This is the total energy absorbed/deposited by ionizing radiation, within a body/in the treated volume (in J = kg × Gy) [1]. It is «one way of comparing dose distributions for different-quality beams. (...) If a mass of tissue receives a uniform dose, then the integral dose is simply the product of mass and dose. However, in practice, the absorbed dose in the tissue is nonuniform so rather complex mathematical formulas are required to calculate it. For a single beam of x- or γ radiation, Mayneord formulated the following expression:
Σ=1.44 D0 A d1⁄2 (1 - e^(0.693 d/d1⁄2)) (1 + (2.88 d1⁄2)/SSD)

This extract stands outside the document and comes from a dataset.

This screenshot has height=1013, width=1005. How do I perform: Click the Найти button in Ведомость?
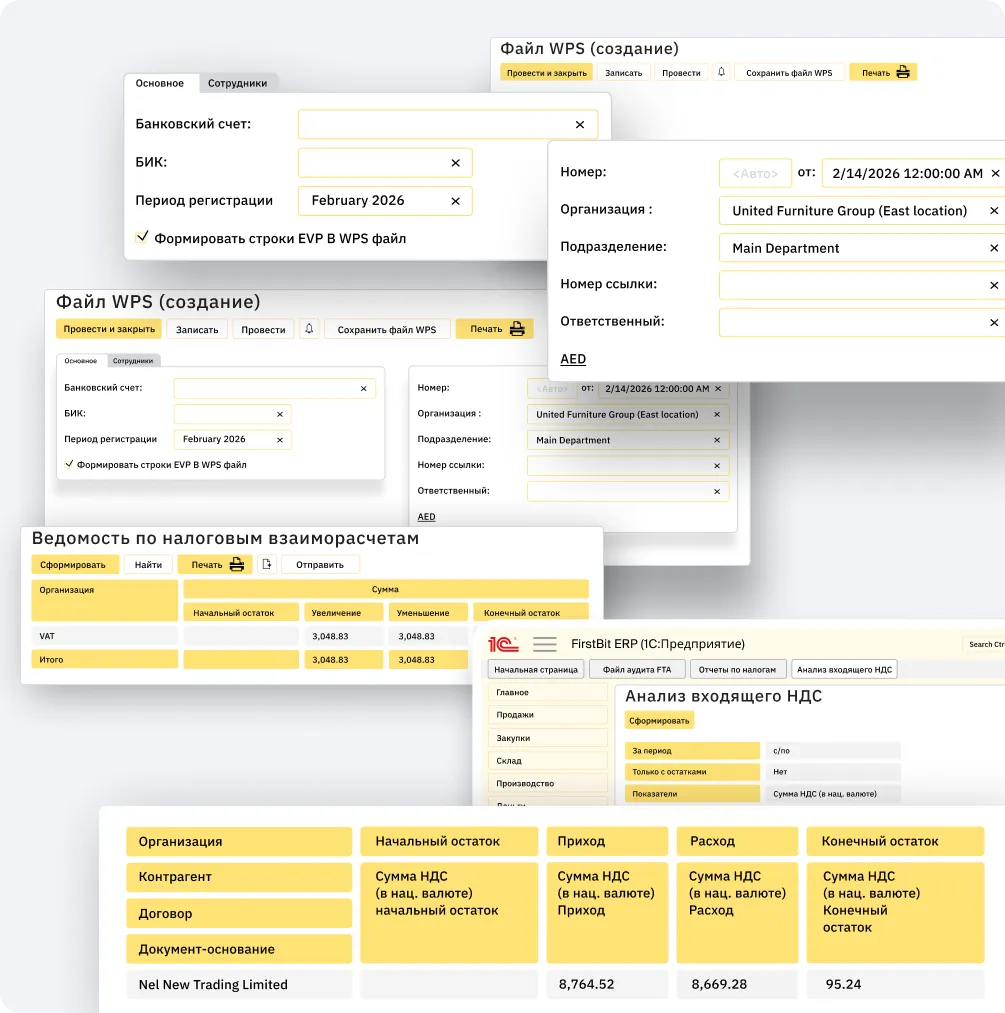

where ∑ is the integral dose, D0 is the peak dose along the central axis, A is the geometric area of the field, d is the total thickness of the patient in the path of the beam, d1⁄2 is the half-value depth or the depth of 50% depth dose, and SSD is the source to surface distance. The term (1 + (2.88 d1⁄2)/SSD) is a correction for the geometric divergence of the beam. Because the integral dose is basically the product of mass and dose, its unit is the kilogram-gray or simply joule (since 1 Gy = 1 J/kg). (...) It is generally believed that the probability of damage to normal tissue increases with the increase in the integral dose, (...) [2].»
Bibliographic references:
[1] Beyzadeoglu, M., Ozyigit, G. and Ebruli, C., 2010. Basic radiation oncology. 1st ed. Berlin: Springer, p.23.
[2] Khan, F. and Gibbons, J., 2016. Khan's the physics of radiation therapy. 5th ed. Philadelphia: Wolters Kluwer, p.181.